**DOCUMENT EXTRACT:**

━━━━━━━━━━━━━━━━━━━━

Is it unreasonable then to expect, that some man possessed of the loftiest genius, coupled with ambition sufficient to push it to its utmost stretch, will at some time, spring up among us? And when such a one does, it will require the people to be united with each other, attached to the government and laws, and generally intelligent to successfully frustrate his designs.
Distinction will be his paramount object; and although he would as willingly, perhaps more so, acquire it by doing good as harm; yet, that opportunity being past, and nothing left to be done in the way of building up, he would set boldly to the task of pulling down."

━━━━━━━━━━━━━━━━━━━━

**STATED PROBLEM:** Reproduce word for word the portion of the passage on ambitious genius above, from "Is it unreasonable" up to and including "frustrate his designs.".

━━━━━━━━━━━━━━━━━━━━

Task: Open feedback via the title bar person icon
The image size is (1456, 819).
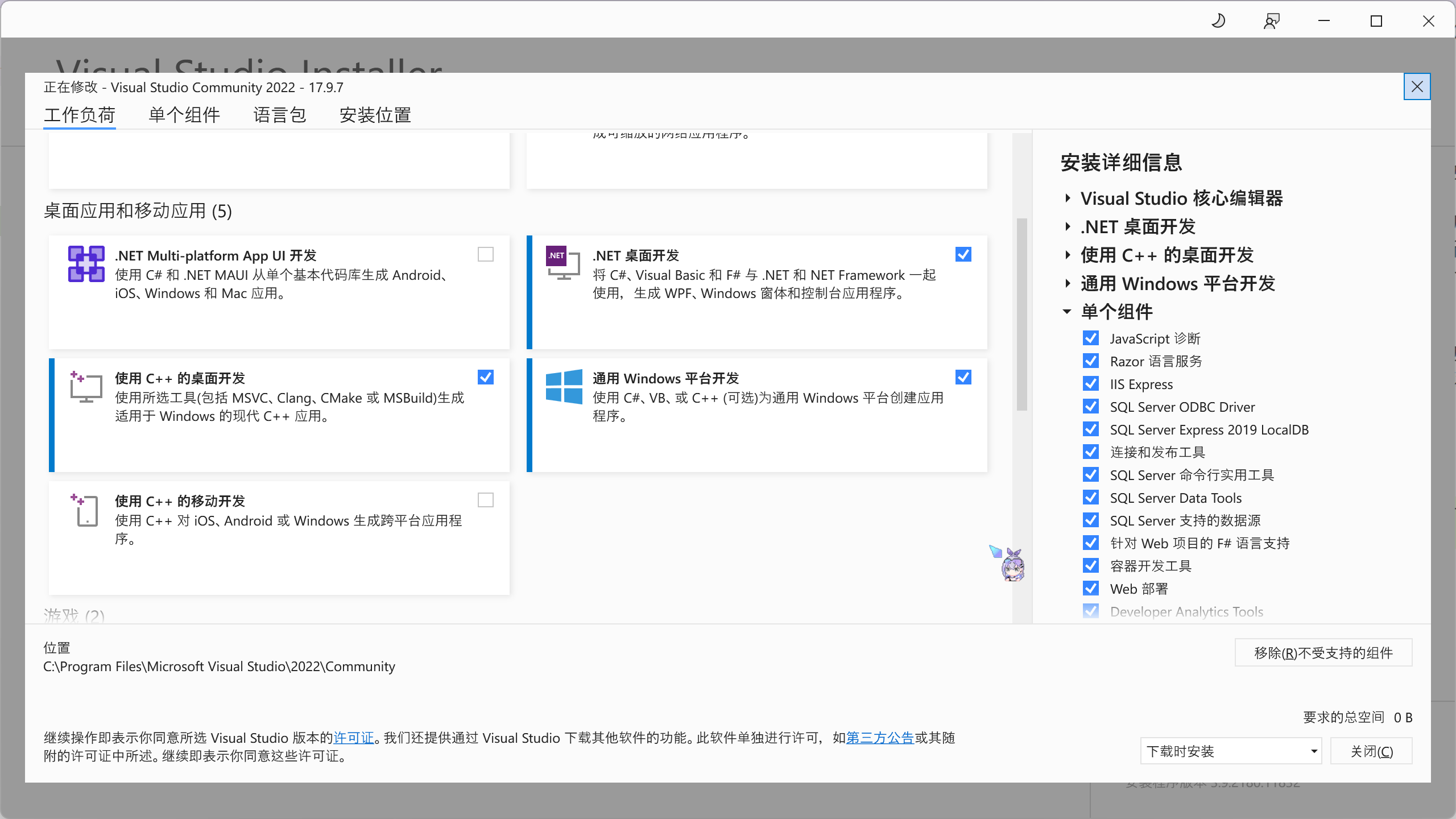Action: click(1271, 21)
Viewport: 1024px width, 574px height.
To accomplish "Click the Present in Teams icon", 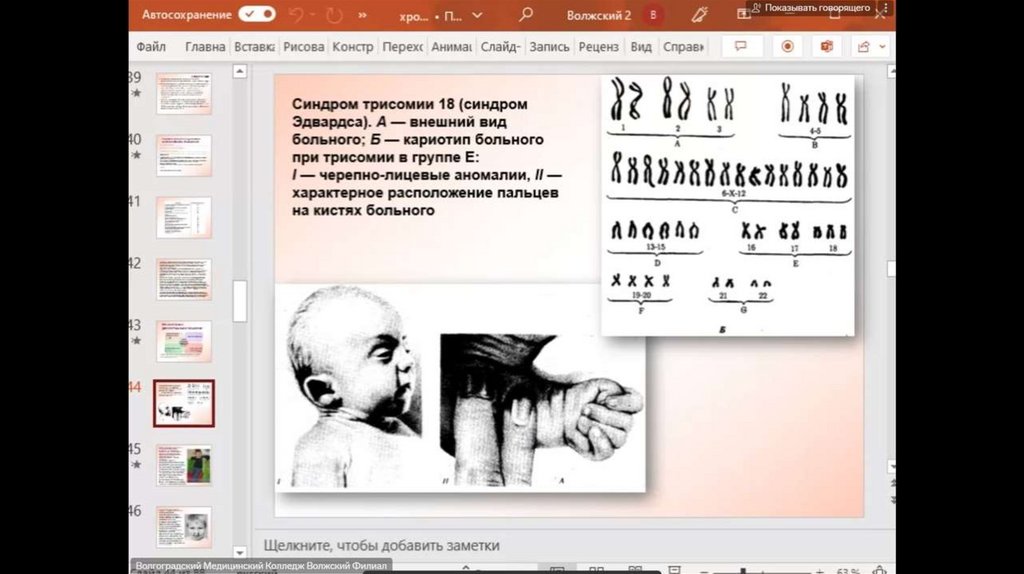I will [826, 47].
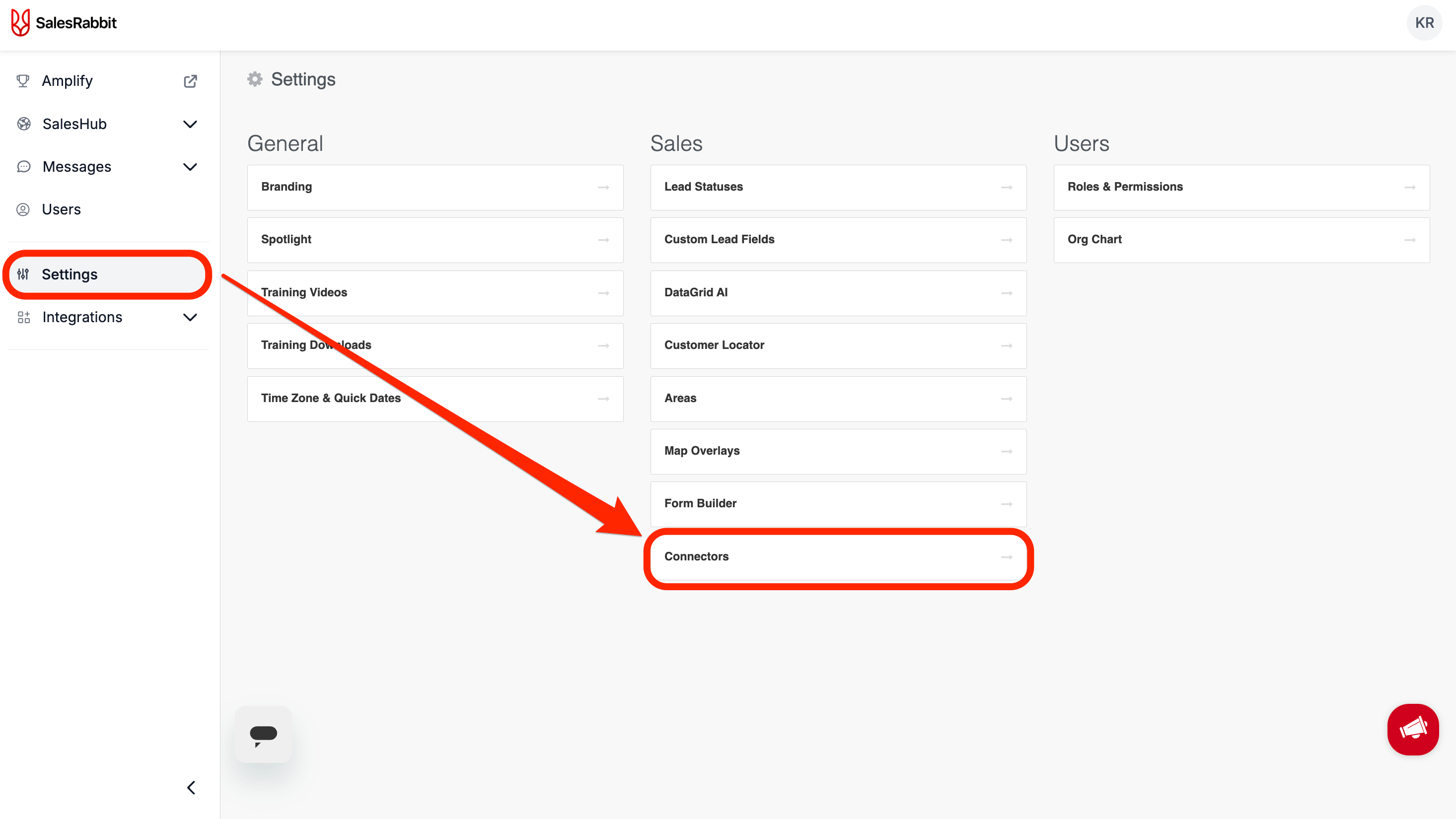
Task: Expand the Integrations menu chevron
Action: [x=191, y=318]
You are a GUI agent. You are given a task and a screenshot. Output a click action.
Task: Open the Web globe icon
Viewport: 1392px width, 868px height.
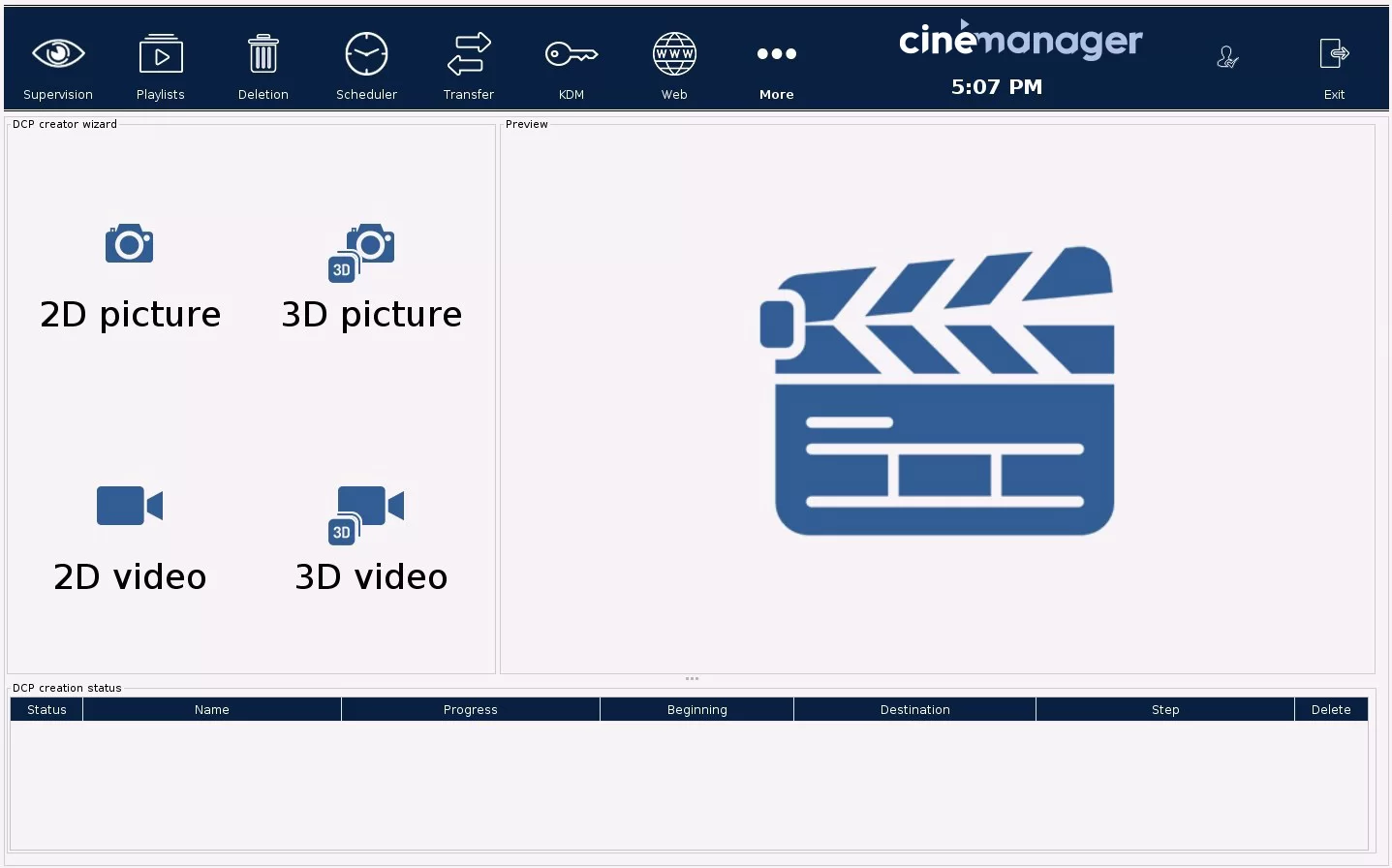click(674, 55)
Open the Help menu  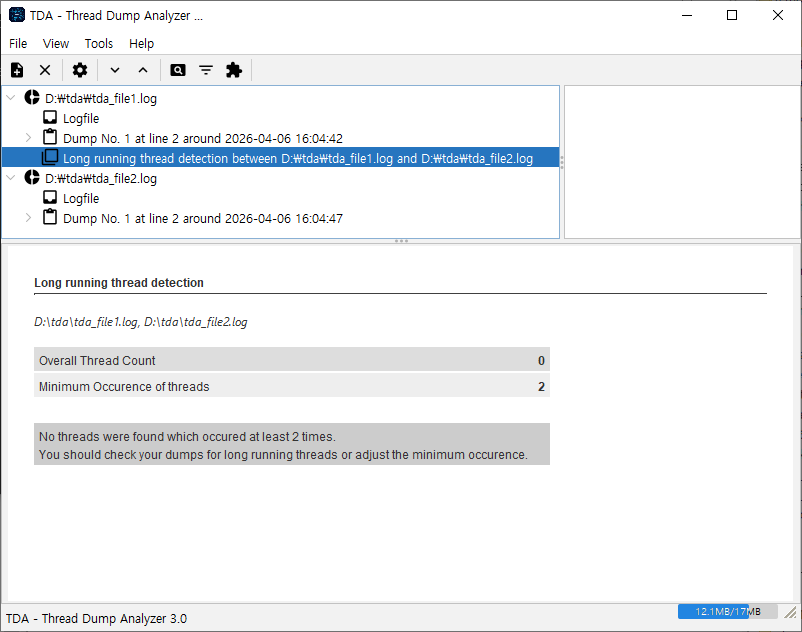point(142,44)
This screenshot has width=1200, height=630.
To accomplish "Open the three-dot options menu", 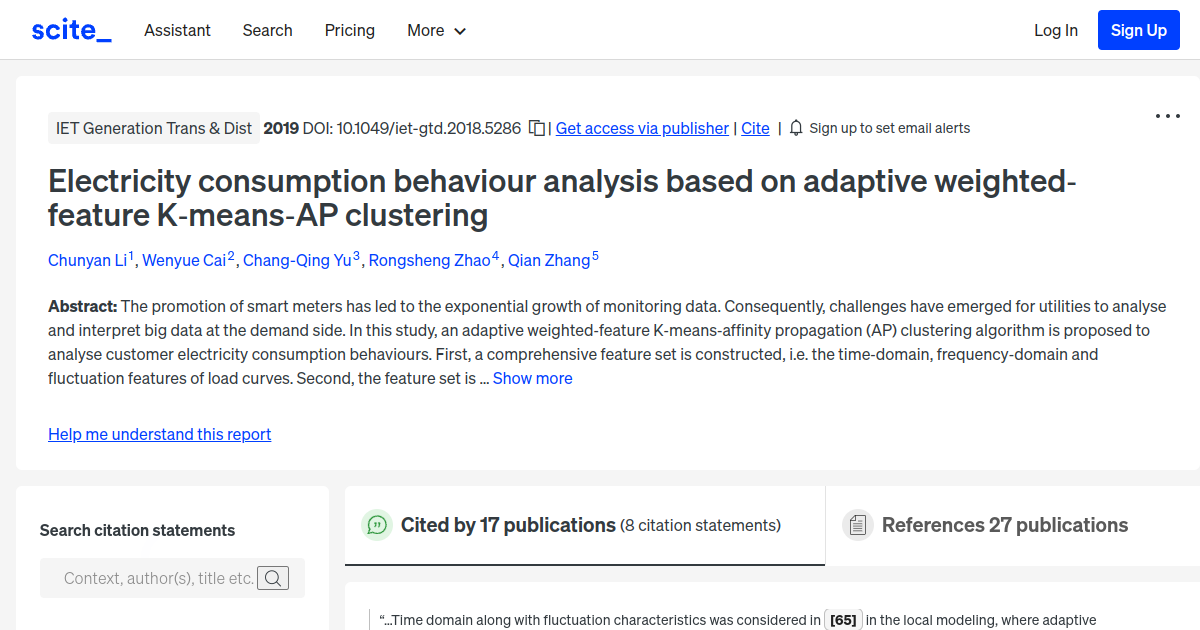I will pos(1167,116).
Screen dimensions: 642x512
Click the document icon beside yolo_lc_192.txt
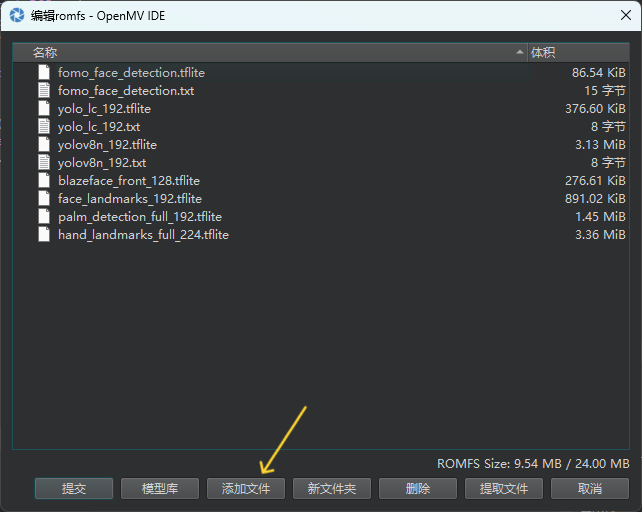pyautogui.click(x=43, y=127)
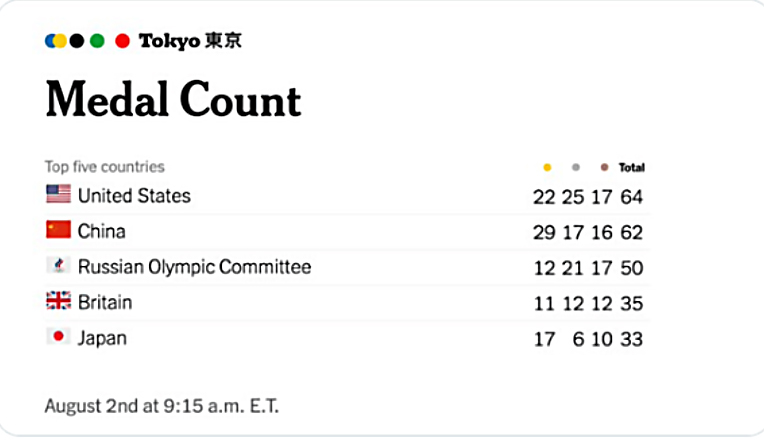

━━━━━━━━━━━━━━━━━━━━

**WRITTEN ANSWER:**
Is it unreasonable then to expect, that some man possessed of the loftiest genius, coupled with ambition sufficient to push it to its utmost stretch, will at some time, spring up among us? And when such a one does, it will require the people to be united with each other, attached to the government and laws, and generally intelligent to successfully frustrate his designs.